Thursday, March 12, 2009

Mashups

A colleague sent me a pointer to a cool recruiting mashup from Davidson College that geo-tags comments from applicants. Click on the image below for the actual site.



[Image by screencast.com] This is a clever idea for creating authentic marketing. I've been thinking a lot lately about two items from this excellent piece from the Lawlor Group on trends for the 2009 recruiting cycle (quoted in these pages previously). The two items are
  1. Addressing the value proposition (proving that your product does what it advertises)
  2. Using authentic voices in advertising
This second item is the point of using blogs and other customer-generated content to create a sense of authenticity. Yes, you give up some control, but the payoff is that you don't depend solely on slick advertising copy that is likely to be viewed somewhat cynically.

I wondered what else is out there like this, so I used delicious.com to search for keywords "highered" and "mashup". Here's a couple of the more interesting ones, quoted directly from "40+ Most Useful Mashups for College Students."

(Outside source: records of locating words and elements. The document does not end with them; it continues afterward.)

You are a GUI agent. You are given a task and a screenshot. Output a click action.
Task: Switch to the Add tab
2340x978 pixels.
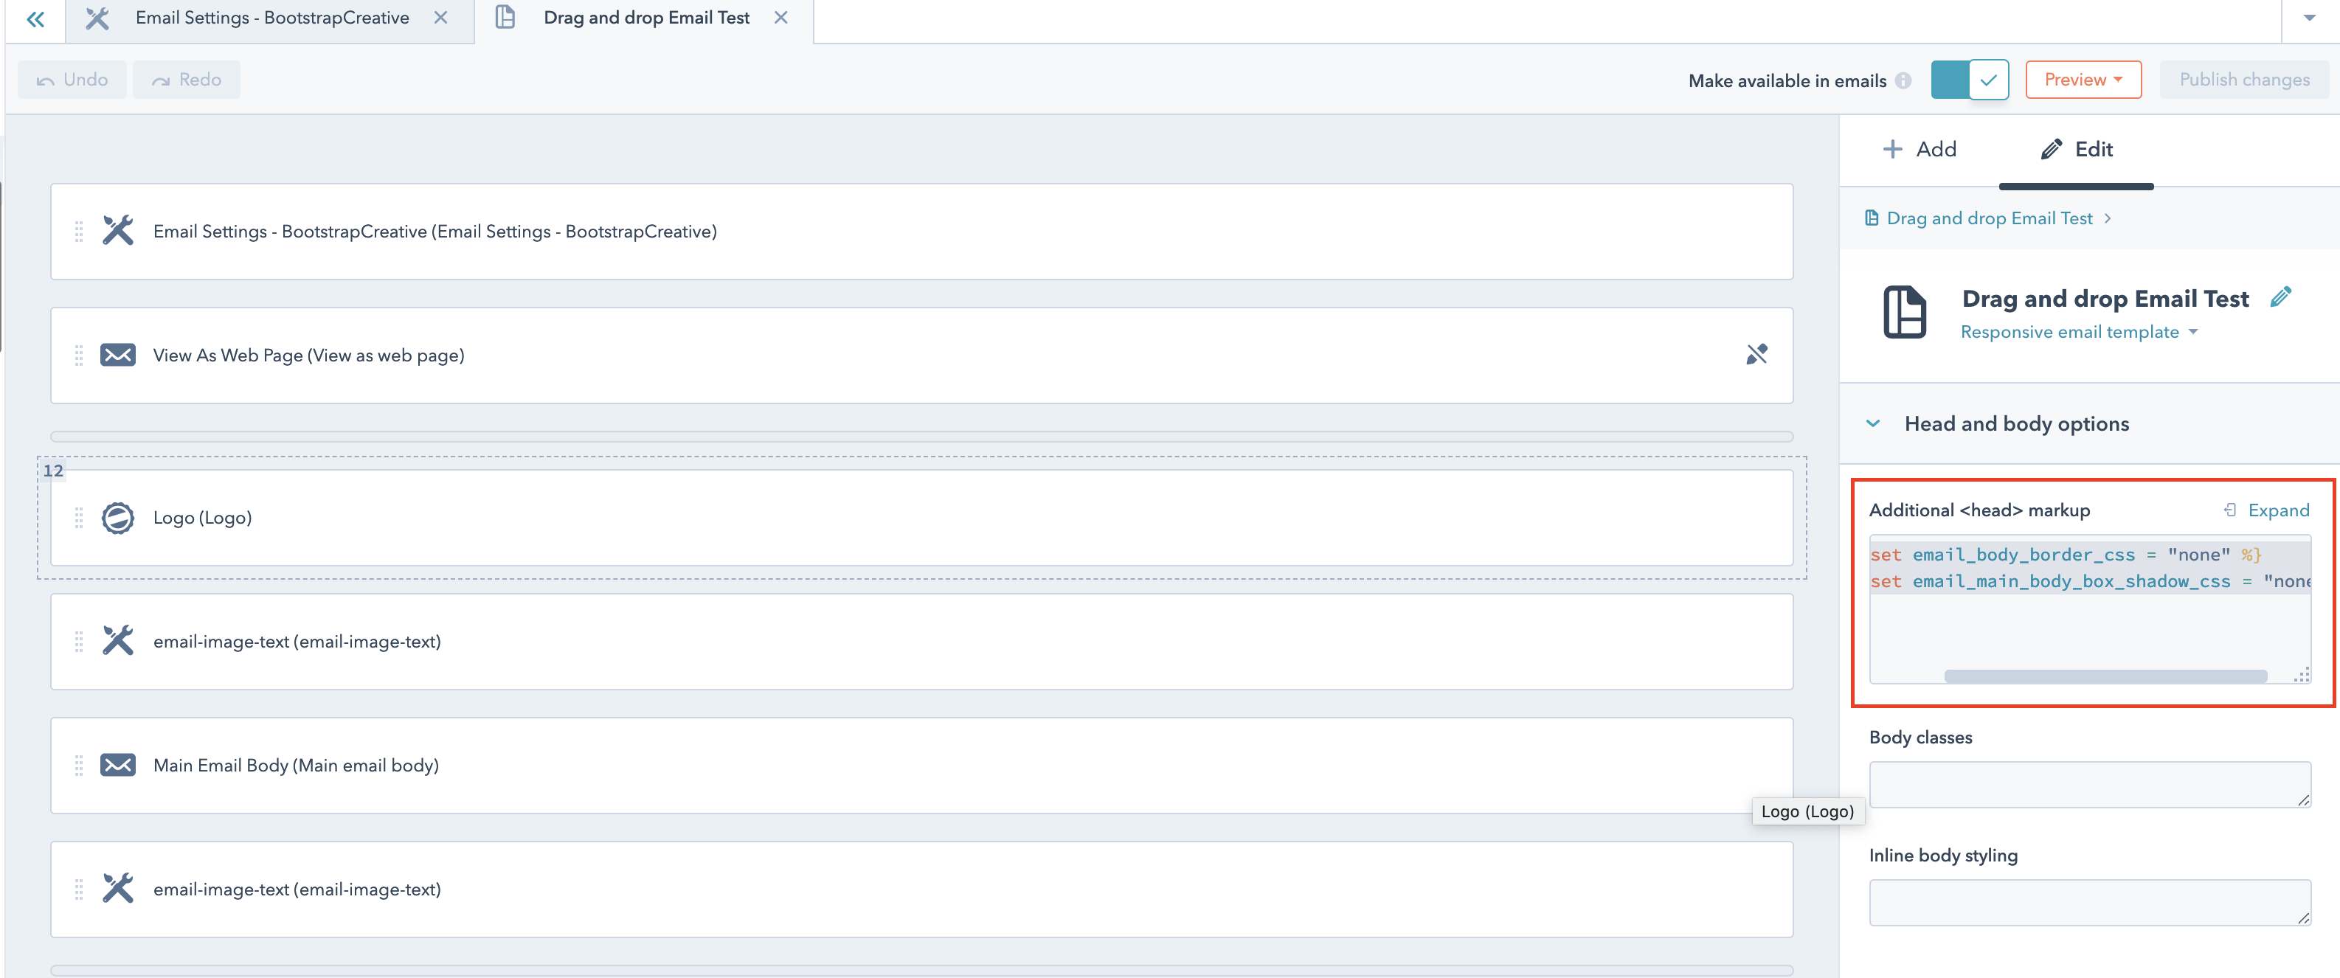point(1919,149)
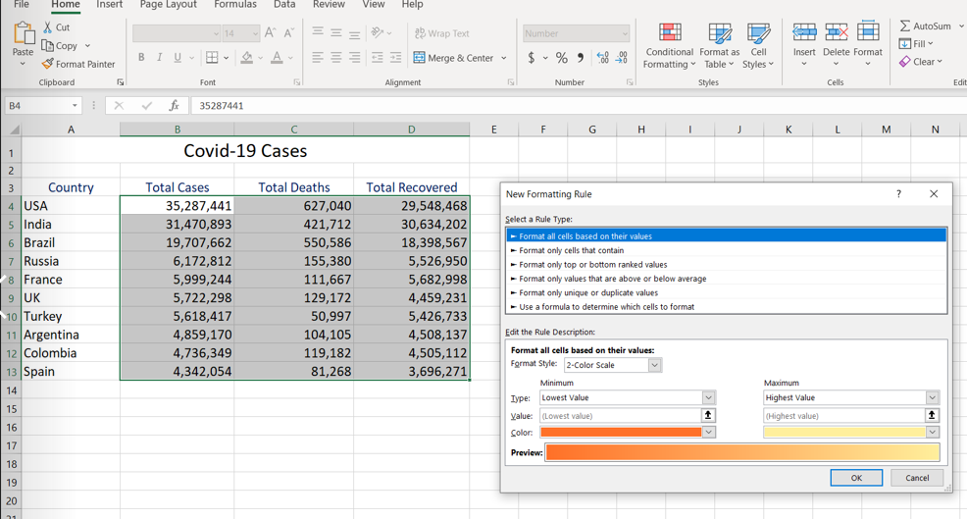Toggle italic formatting
The height and width of the screenshot is (519, 967).
click(x=159, y=58)
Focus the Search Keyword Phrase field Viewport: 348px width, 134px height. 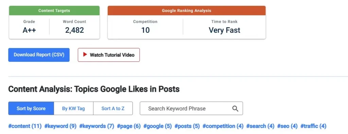(191, 108)
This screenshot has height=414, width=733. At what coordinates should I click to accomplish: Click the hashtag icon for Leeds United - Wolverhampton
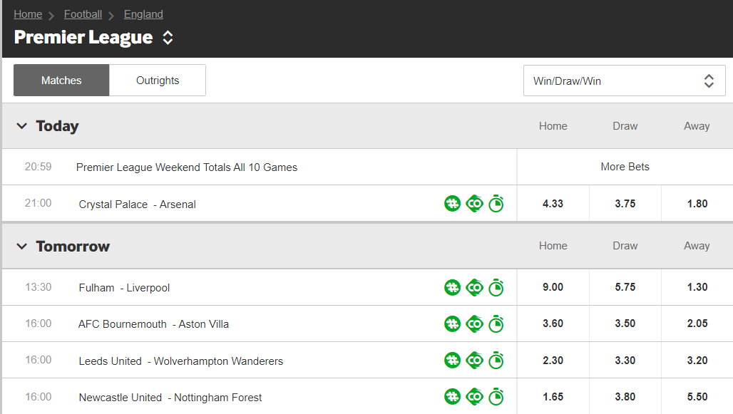[x=452, y=361]
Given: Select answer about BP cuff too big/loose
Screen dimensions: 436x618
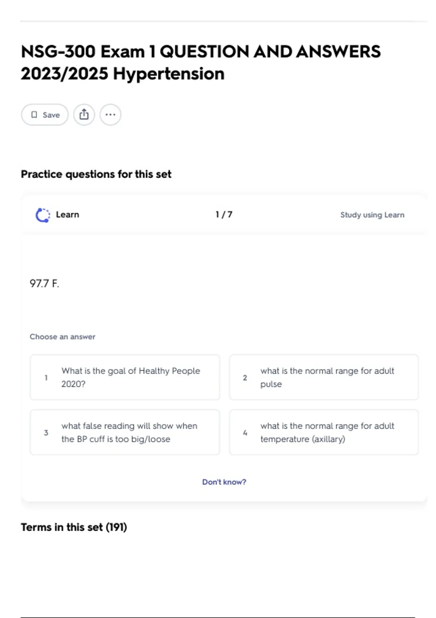Looking at the screenshot, I should pyautogui.click(x=125, y=432).
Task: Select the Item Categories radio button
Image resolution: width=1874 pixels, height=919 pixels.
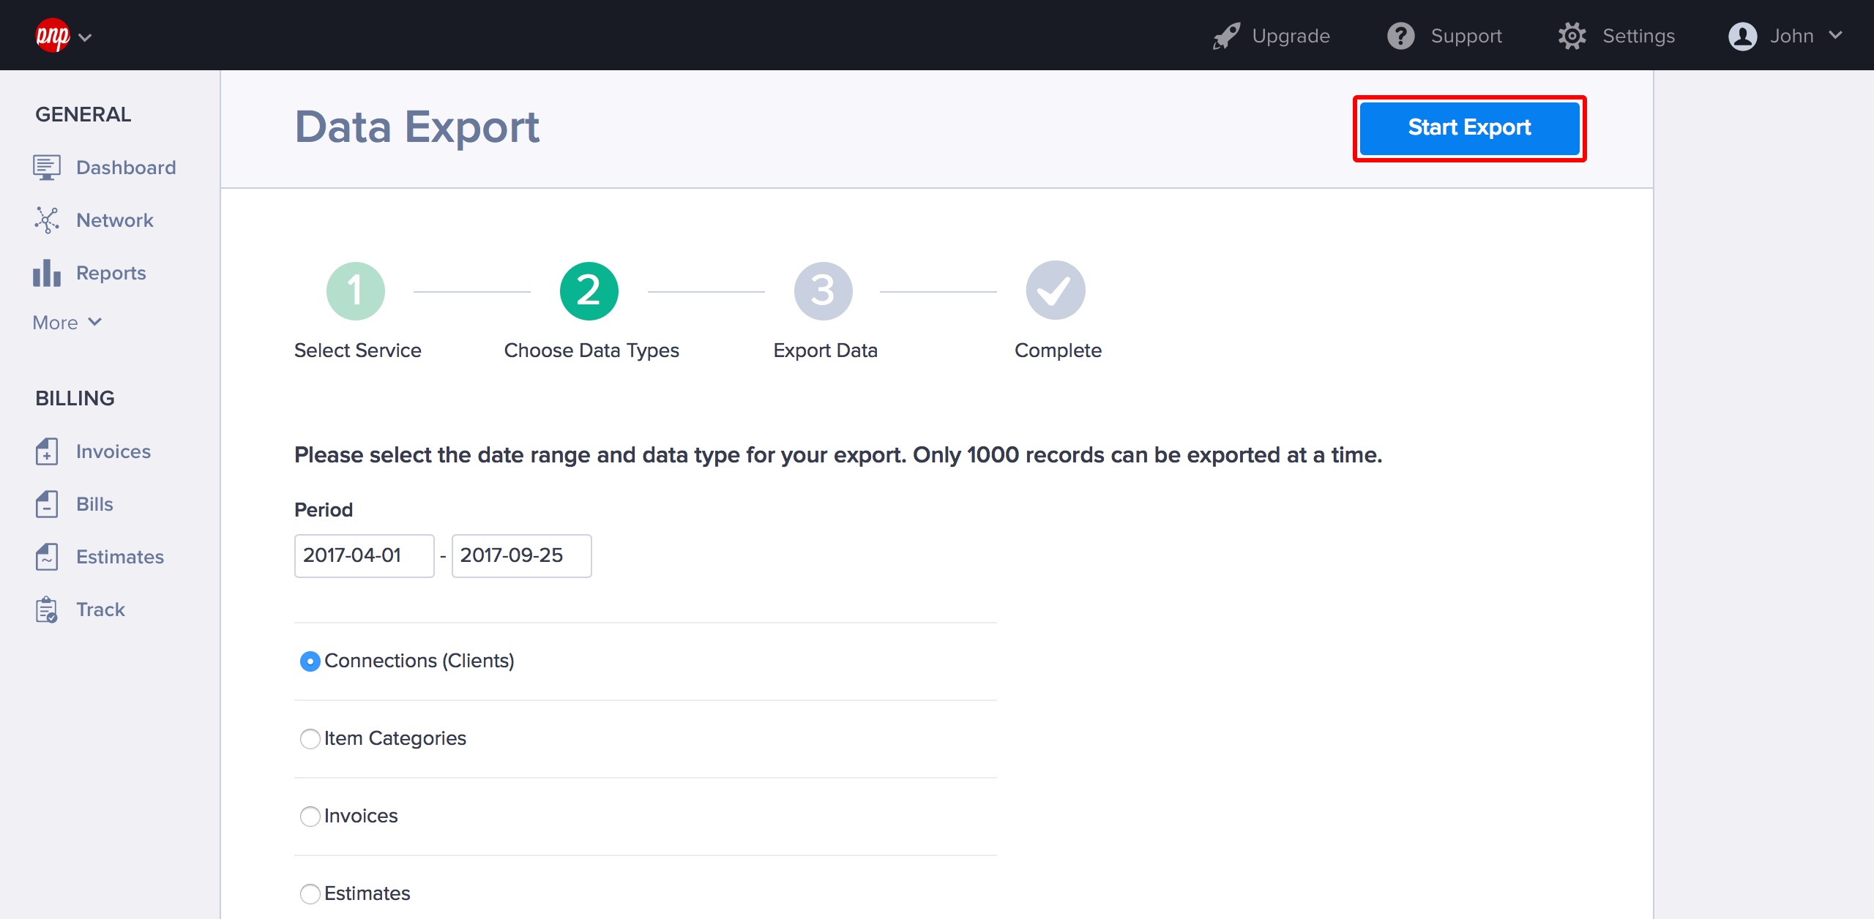Action: (310, 738)
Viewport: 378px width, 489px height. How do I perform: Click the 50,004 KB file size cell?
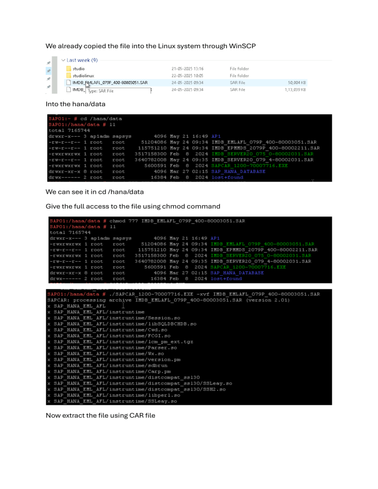click(296, 83)
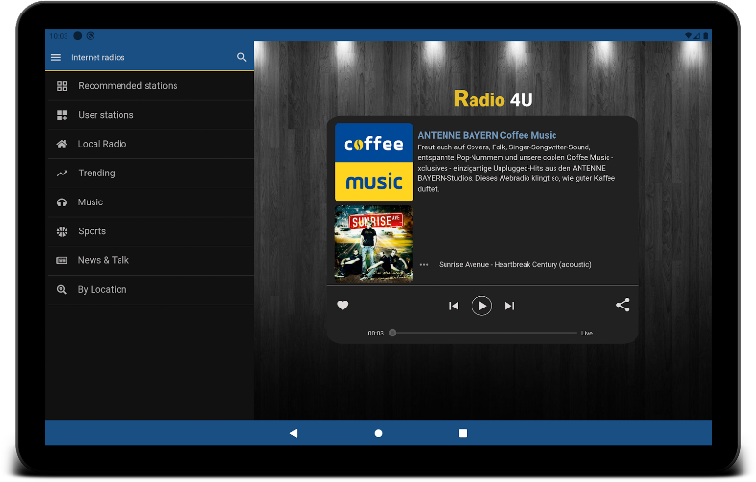Open the hamburger navigation menu

tap(56, 58)
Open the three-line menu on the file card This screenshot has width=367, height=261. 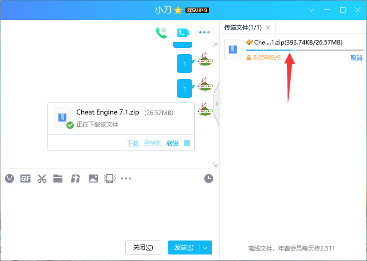187,143
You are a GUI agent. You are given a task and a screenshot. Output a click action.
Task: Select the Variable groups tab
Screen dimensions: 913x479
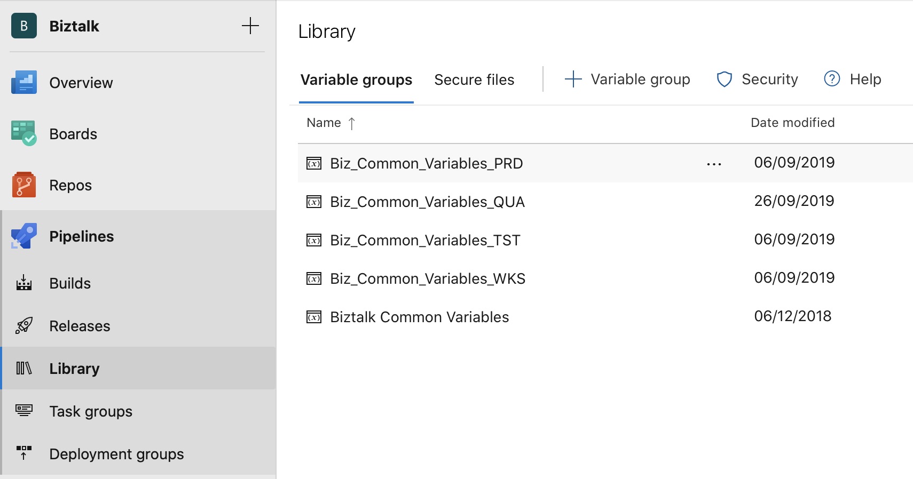point(356,79)

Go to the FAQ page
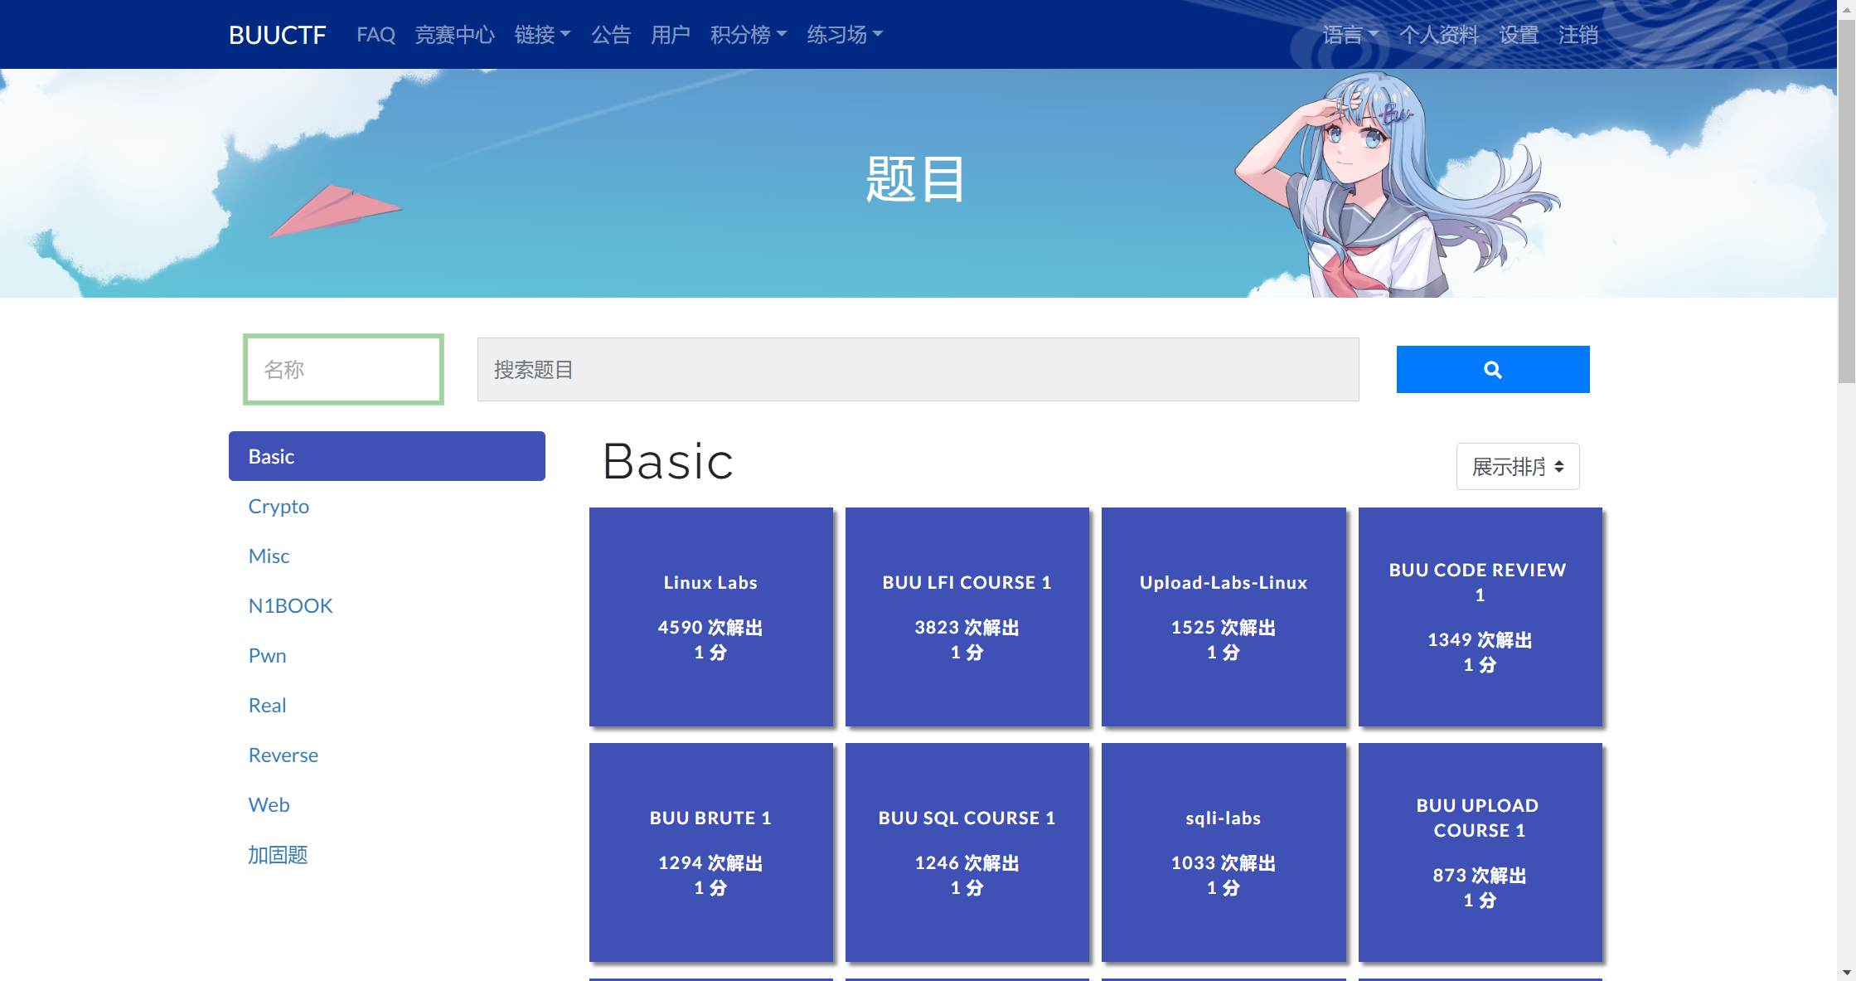pyautogui.click(x=376, y=35)
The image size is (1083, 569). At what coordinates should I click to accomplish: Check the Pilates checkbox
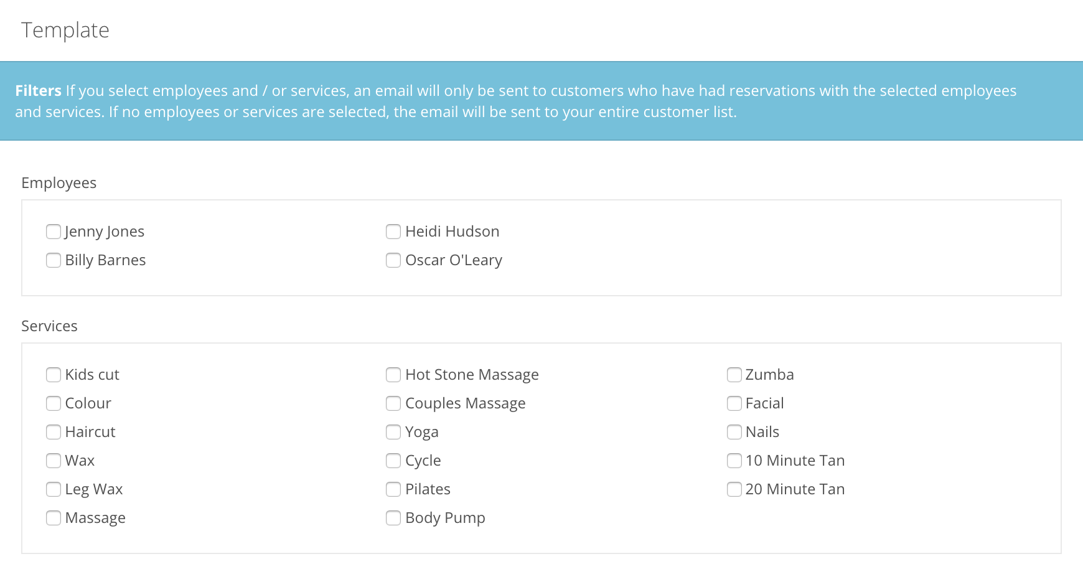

  1. lazylibrary: The motto of lazylibrary is practically marketed just for college students: "read less. Get more." This mashup filters out books with page counts of over 200 pages, so you can find cheaper books, get quick reference guides and more.
  2. Campus Explorer: Campus Explorer is a great mashup for high school students, students looking to transfer, and even individuals thinking about going back to school. You can search schools by location or major, view photos and video clips of different schools, and set up your own profile to save your favorite schools.
Another find is slideshare.com, which allows presentations to be shared online. And of course there's Zotero.com for researchers--a very useful Firefox plugin.

An Educause article linked from my search page caught my eye. It draws a circle around a brewing conflict with social/Web 2.0/mashup services offered by colleges:
At one point, the phrase "Net Gen meets FERPA" was coined to address the quandary faced between the "old-fashioned" way services are delivered (a way intended to protect student privacy and maintain standards, as required by the Family Educational Rights and Privacy Act) and the "new" expectations of Net Gen students for flexible, seemingly less private and open-ended e-services.
This is a problem I'm wrestling with directly now. Faculty demand better access to, for example, student records, so that advising can be more flexible. It's easy to deliver such services--even as RSS feeds or other dynamic data ripe for mashing up. How far is too far to go down this route? I don't want to find a public geo-tagged map created by some enterprising professor that lists names and GPAs, for example. That would be a clear FERPA violation.

Creating the mashups is fun.
There's an article from OUseful.Info, the blog... showing some pretty sophisticated tricks in the higher education setting. I've found some of the tools to be a bit flakey and unreliable (google docs, in particular is laggy and buggy about pushing out to the web). A dedicated development environment, for example in Perl, would be nice.